• Problem details: Please find the lines in the following records that hold "click", and copy them.

• Dataset records:

┄┄┄┄┄┄

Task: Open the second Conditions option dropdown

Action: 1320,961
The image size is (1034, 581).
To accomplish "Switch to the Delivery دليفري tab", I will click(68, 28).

┄┄┄┄┄┄

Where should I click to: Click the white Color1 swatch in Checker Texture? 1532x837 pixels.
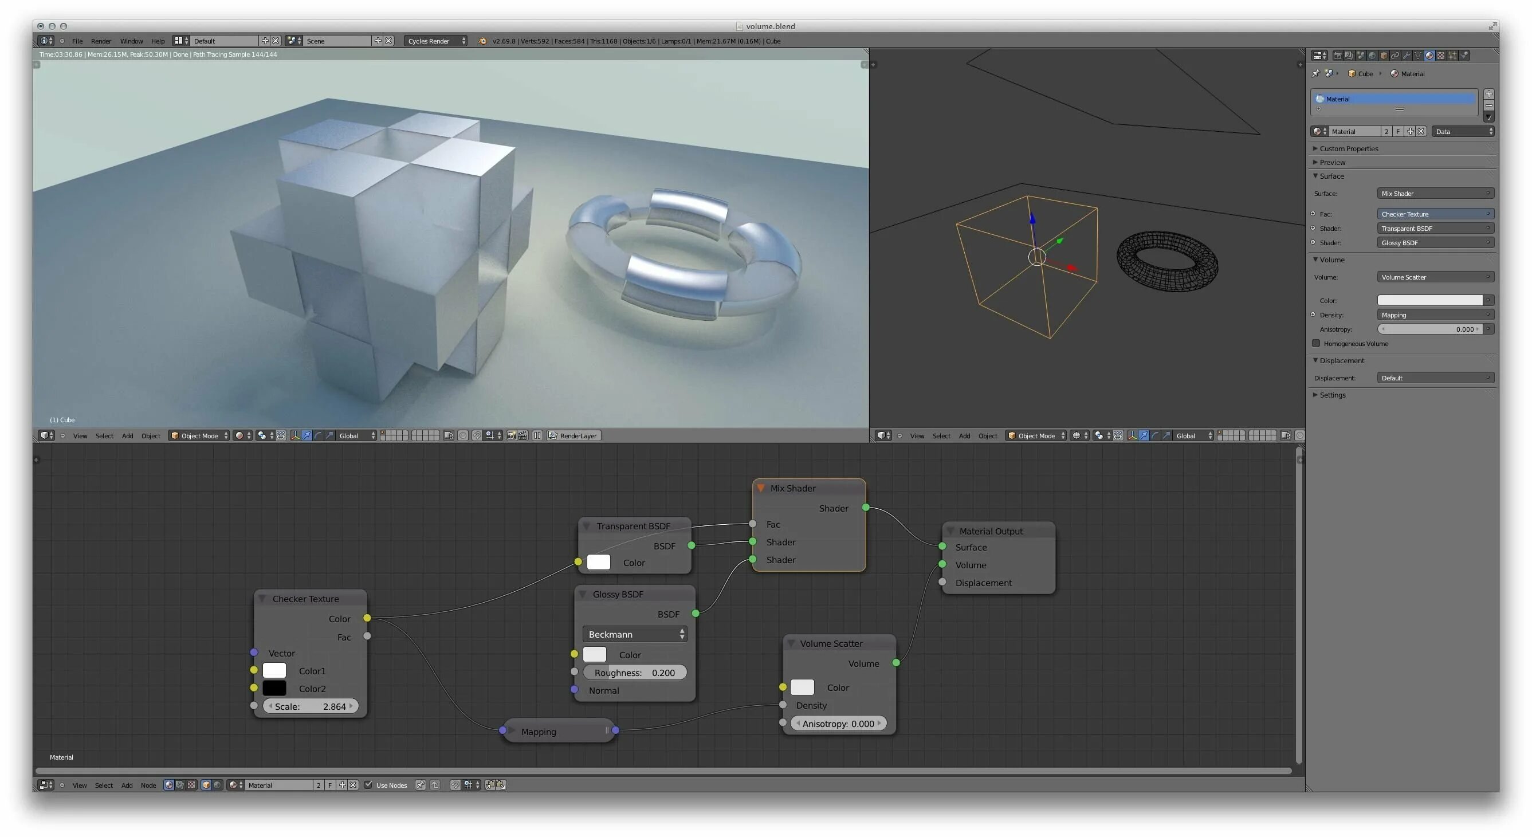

┄┄┄┄┄┄

• Worked solution:
To accomplish "Switch to the Delivery دليفري tab", I will click(68, 28).
Where should I click to: Click the white Color1 swatch in Checker Texture? 1532x837 pixels.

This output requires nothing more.